As a postulant and novice, she continued to teach, all the while living a deep spiritual life. In June 1926, her spiritual director asked her to write the conferences for the novitiate. She wrote 26 conferences which, after her death, were published in a book, titled Greater Perfection.
Six months later, in January 1927, she fell gravely ill and was admitted to the hospital. She made religious profession in articulo mortis (in danger of death) on 2 April 1927. On 6 May, she was operated for appendicitis and died two days later.
Correale says Sr Teresa is considered to be a mystic. She developed a profound Trinitarian spirituality and shared with others the importance of entering into deep communion with the Trinitarian God.
Absolutely true!
Yep. Mrs. 2ndDivisionVet has been an optician/manager for nearly 30 years. She agrees.

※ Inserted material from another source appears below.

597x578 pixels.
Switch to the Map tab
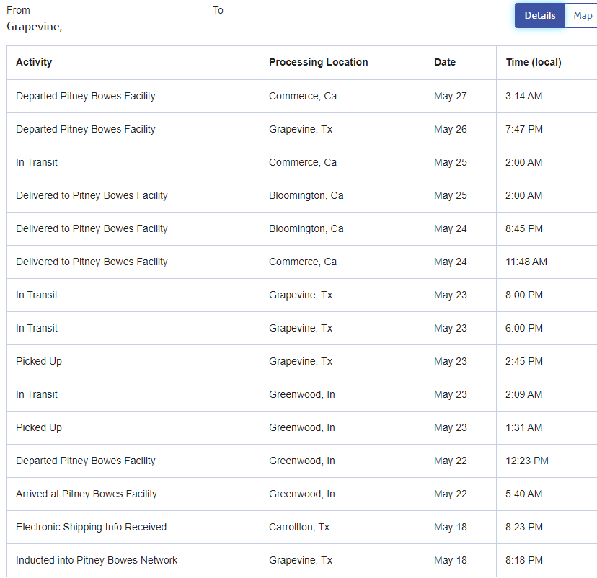click(x=582, y=15)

So we will have a Blessed Teresa Demjanovich in the U.A. Wow!
Good news.
Ridiculous
Yeah, but maybe the Pope was mistranslated or misunderstood.
“opening the way to her beatification”
If she wasn’t a saint when she died, she won’t become one now, no matter how many intercessions are attributed to her.

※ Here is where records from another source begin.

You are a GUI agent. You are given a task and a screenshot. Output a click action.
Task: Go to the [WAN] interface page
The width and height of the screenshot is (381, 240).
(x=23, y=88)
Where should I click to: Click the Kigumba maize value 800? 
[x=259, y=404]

Let’s hope she was a true believer in Christ before death.
What is ridiculous is that someone who says that they are a Christian has the name of a weapon as a screen-name.
My grandfather and I used to hunt deer with .45 Colt. Plus, all the great names like Budvis were taken.
Rather than being snarky I should have asked why you are hanging around a conservative website if you are opposed to the Second Amendment and believe Christians shouldn’t be firearm enthusiasts. In addition to enjoying various shooting sports, I take my God-given responsibility to protect my family seriously. I am a peace-loving man and I pray I am never in such a situation, but if I must employ lethal force to protect my wife and children so be it.
Maybe guns are anti-Catholic, I wouldn’t know about that. I do know, however, they are not anti-Christian.
This is that wonderful moment when the haters of the Catholic Church sing Kumbaya with the atheists and offer “scientific” explanations!
Praise God!
“...If she wasn’t a saint when she died she won’t become one now...”
This is true. Everyone who makes it to heaven is a saint. Beatified saints are recognized so their lives as extraordinary followers of Christ can inspire us.
Obviously she was a true believer in Christ.
What, pray tell, is “rediculous” about this article? That a boy got cured of macular degeneration or that God performed yet another miraculous healing today?
It’s ridiculous that you put “rediculous” in quotes as if I misspelled the word.
It’s also ridiculous that anyone believes a long dead nun healed anyone. God works miracles. Dead nuns don’t.
It’s ridiculous that so many will believe that silly claim, and a host of others, while denying the plain truths of Scripture.
“Obviously she was a true believer in Christ.”
Lots of non-believers do good things. Salvation comes from entrusting oneself totally in faith to Christ’s sacrifice. Did she? We can hope so.
Miracles attributed to someone is no guarantee that they were even a believer.